Agreed.  But as you stay, you have to start somewhere.  There is a lot of scope to take existing standards and edit them, revise them, manipulate them, simplify them ... and turn them into something suitable for our purposes.  Then we need the likes of Mr Edison et.al. to do some testing to validate the methods ... and voila, we have some standards.

"I believe some of the speakers at one of the last ASTM symposium developed by Committee E06.24 on Building Preservation and Rehabilitation Technology, spearheaded by Steve Kelley and others, may have addressed this issue."

Quite likely ... I'm still trying to get my copy of the STP for that symposium out of ASTM.  They were refusing to send me a copy at an address other than my registered address when I was overseas, and I haven't got around to trying again.  Bureaucracy!

"Meanwhile, I have lamentably missed ASTM "meetings" at Carrara.
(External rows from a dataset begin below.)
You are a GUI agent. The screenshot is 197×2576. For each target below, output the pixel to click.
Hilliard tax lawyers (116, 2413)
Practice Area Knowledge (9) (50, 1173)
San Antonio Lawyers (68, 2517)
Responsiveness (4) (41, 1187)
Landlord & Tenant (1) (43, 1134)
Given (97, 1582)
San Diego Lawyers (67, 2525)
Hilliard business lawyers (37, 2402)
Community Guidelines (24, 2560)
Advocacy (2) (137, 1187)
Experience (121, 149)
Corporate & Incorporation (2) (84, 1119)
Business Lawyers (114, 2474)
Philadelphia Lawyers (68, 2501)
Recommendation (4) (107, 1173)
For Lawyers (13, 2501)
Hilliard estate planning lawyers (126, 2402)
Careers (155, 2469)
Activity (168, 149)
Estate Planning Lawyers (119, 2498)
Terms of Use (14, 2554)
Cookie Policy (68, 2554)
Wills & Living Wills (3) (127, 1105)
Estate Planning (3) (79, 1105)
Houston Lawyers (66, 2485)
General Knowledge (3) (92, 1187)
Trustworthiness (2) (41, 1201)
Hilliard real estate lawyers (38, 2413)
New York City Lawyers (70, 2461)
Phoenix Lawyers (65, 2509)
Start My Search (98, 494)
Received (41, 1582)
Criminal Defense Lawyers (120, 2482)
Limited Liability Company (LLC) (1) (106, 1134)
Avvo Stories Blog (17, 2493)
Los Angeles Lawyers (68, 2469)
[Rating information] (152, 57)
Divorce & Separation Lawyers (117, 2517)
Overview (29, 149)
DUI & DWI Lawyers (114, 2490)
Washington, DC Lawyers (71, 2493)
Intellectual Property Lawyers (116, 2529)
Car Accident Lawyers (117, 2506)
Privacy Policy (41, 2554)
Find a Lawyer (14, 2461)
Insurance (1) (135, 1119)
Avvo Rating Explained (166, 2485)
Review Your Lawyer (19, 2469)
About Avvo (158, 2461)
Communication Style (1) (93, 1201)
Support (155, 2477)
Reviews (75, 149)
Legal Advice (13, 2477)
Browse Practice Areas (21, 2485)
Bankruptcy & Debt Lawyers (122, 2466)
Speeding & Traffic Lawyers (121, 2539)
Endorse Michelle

Do you know of any quarries to visit?"

In Avenza-Carrara there is a tourist bureau which facilitates tours.  I think you get into a quarry that way.  The other approach is to wander off into the hills in your hire-car or on a bike, and just lean over the fence and look in.  A good way is to know somebody at a stone manufacturer who can organise a visit.  Or alternatively, hang out in the bars in Pietrasanta, get talking to the sculptors who come from all over, and somebody might know somebody who can do something for you.

"Ever since the Exterior Stone Symposium in 87 at the McGraw Hill building, I have has a hard time taking to urban sidewalks."

No need to be like that.  Very few bits of stone fall out of buildings (except in Paris, where the new Opera, and the Grande Arche, both lost bits in the mid 1990s, soon after completion!).  Now glass, there's a worrisome material!